Former Afghan general arrested and charged with drug and firearm offenses in U.S.
Washington — A former member of Afghanistan’s National Assembly was arrested and charged with conspiring to illegally import heroin and methamphetamine into the United States as well as firearm-related charges, according to court documents unsealed Friday.
Abdul Zahir Qadeer, a former general in Afghanistan’s paramilitary Border Force and a former deputy speaker in the National Assembly, faces federal charges in the Southern District of New York. The charges include one count of conspiracy to import narcotics and two counts of conspiracy to possess machine guns and destructive devices.

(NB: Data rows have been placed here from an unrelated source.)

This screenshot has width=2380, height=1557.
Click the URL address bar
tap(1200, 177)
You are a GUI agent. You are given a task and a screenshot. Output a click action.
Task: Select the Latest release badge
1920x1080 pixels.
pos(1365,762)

He made an initial appearance in a New York courtroom on Friday and was ordered to be detained pending trial, a U.S. official told CBS News.
According to an affidavit from a special agent with the Drug Enforcement Administration, Qadeer had been negotiating with a confidential source working with the DEA since November 2024. A month later, he allegedly sold a two-kilogram “test shipment” of methamphetamines to an associate of the DEA informant in South Africa.
After the first shipment was delivered in exchange for $14,000, Qadeer continued to negotiate into 2025 with the informant to sell “hundreds of kilograms” of heroin and methamphetamine, the affidavit said. He also allegedly arranged to sell “hundreds” of assault rifles, heavy machine guns, pistols, rocket-propelled grenades and grenades, as well as thousands of rounds of ammunition.
In February 2025, the affidavit said that the informant told Qadeer that they planned to buy 500 to 600 kilograms of heroin and methamphetamine to sell in the United States, along with the weapons. Qadeer, who provided the informant with quotes for the weapons requested of him, allegedly responded that he was prepared to deliver all of the requested weapons and ammunition within three days of being given a delivery location.
In April 2025, Qadeer attended a meeting in Nairobi, Kenya, which he thought was a meeting with the drug trafficking organization the informant said they were working for, when in reality the meeting was with multiple DEA confidential sources. He was arrested after the meeting by Kenyan authorities, and was extradited to the United States on Friday.
“While purporting to be a political leader of Afghanistan, Abdul Zahir Qadeer was allegedly leading a criminal enterprise dealing in dangerous and addictive narcotics and heavy weapons,” Acting Attorney General Todd Blanche said in a statement. “The Drug Enforcement Administration led an investigation that ended Qadeer’s audacious criminal activity, and now he will face justice in the United States.”
If convicted, Qadeer faces a minimum of 10 years in prison for the drug-related charge, and a minimum of 30 years in prison for the weapon-related charges, with a maximum of life in prison for both charges.
The Southern District of New York’s complaint against Qadeer comes more than a month after the indictment of Mohammad Baqer Saad Dawood Al-Saadi, an Iraqi national who allegedly plotted to carry out terror attacks in the U.S., including at a Jewish institution in New York, federal prosecutors said.